In an interview with a local TV network in October of 2018, the Mayor of Bihać, Mr. Šuhret Fazlić, denounced the lack of expediency from the central government in Sarajevo in addressing the refugee question. The migrants today, he said “are residing in the informal spaces originally made available by the city when there were only 150 people. Nobody could imagine that we will have to host over 3000 individuals a few months later. The winter is coming, and the situation will soon deteriorate; as a consequence, the Bihać residents will be under even more pressure due to this unruly presence of irregular migrants around the whole city. The villages along the border also suffer from this situation, since every night someone tries to cross the border… every day things get worse. We feel like ‘sitting on a powder keg’.” (N1 Sarajevo, 2018a).
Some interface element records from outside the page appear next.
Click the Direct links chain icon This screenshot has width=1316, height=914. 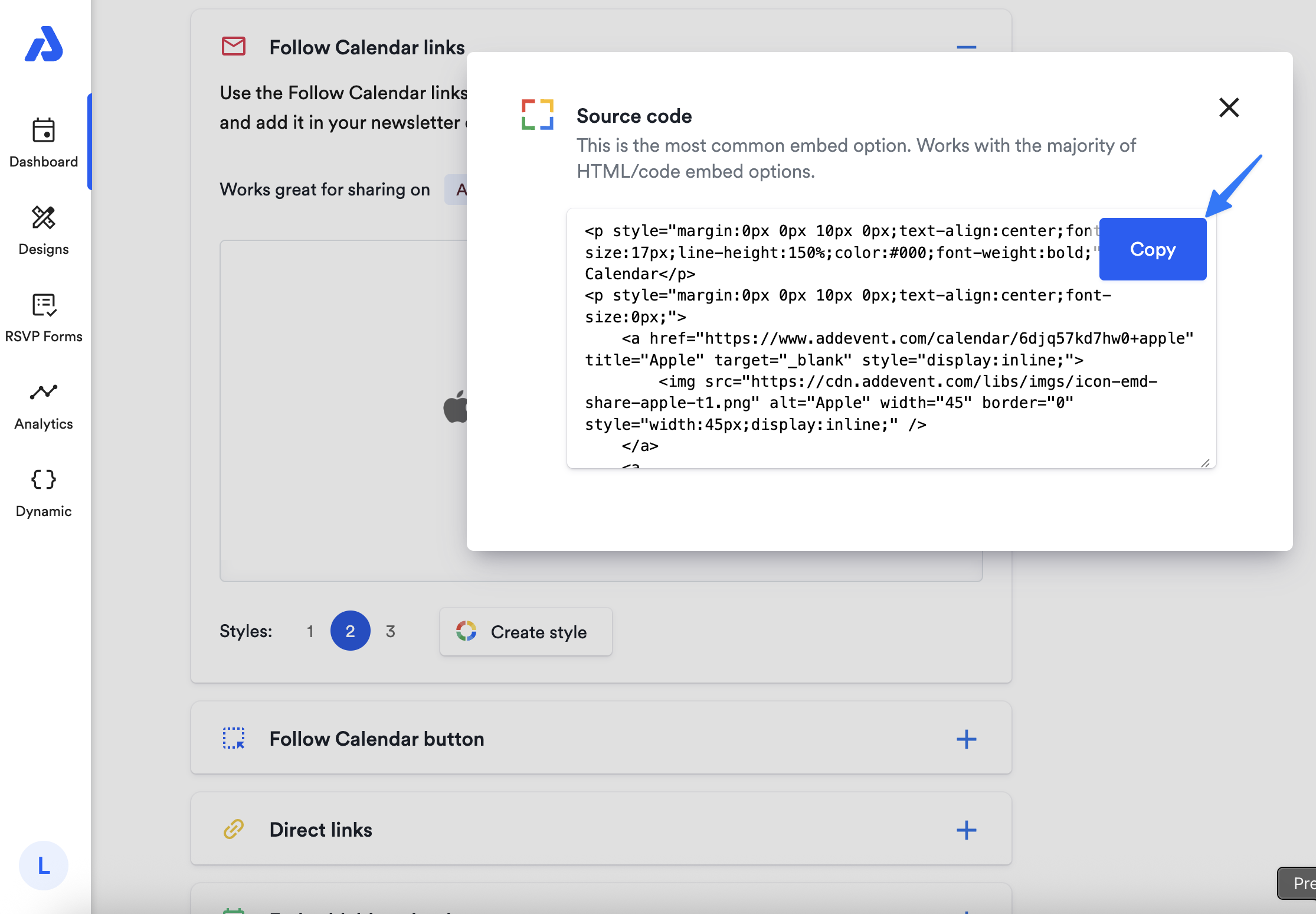[x=234, y=829]
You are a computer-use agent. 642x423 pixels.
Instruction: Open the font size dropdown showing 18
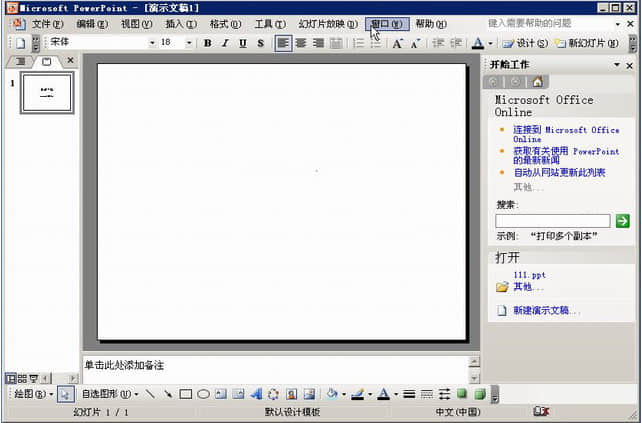click(x=192, y=43)
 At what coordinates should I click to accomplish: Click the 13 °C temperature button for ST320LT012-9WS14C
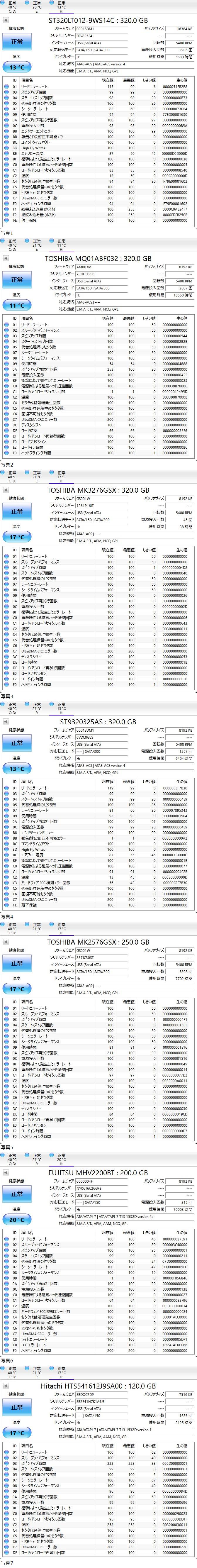coord(17,67)
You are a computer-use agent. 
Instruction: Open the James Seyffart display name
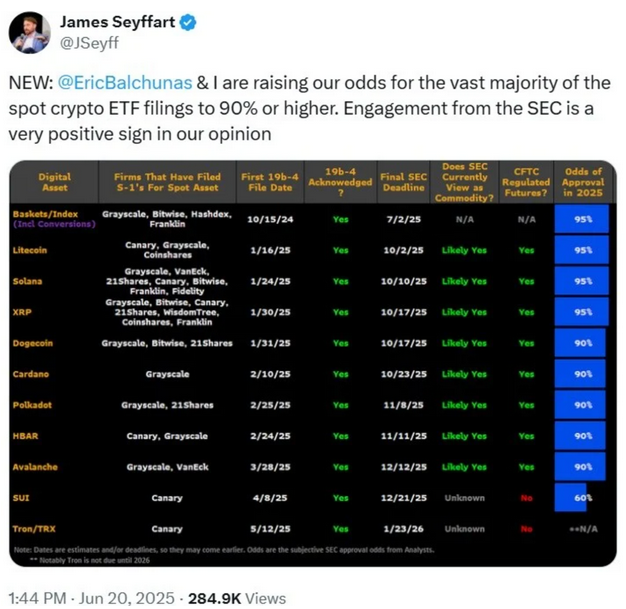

The situation is indeed getting worse. For months the local and national authorities have been discussing the possibility of converting adequate buildings into hospitality centres, but were unable to find a solution due to the resistance of several local municipalities and a lack of funding. In the meantime, the number of refugees taking this route and entering Bosnia-Herzegovina from the south has been steadily growing, and the population living in makeshift camps along this European border has been increasingly neglected by local authorities while supported in their mobility by a network of smugglers well prepared to facilitate informal routing to Croatia, Slovenia and Italy. When in Velika Kladuša, we witnessed the arrival of a group if Iranian families directed towards a makeshift camp in the fields just outside the city: when asked why they were there, their answer was straightforward: “tomorrow we go to Italy”. Our walk-along interview was interrupted by their encounter with someone waiting for them at a bridge in the fields, and they quickly disappeared in the nearby forest.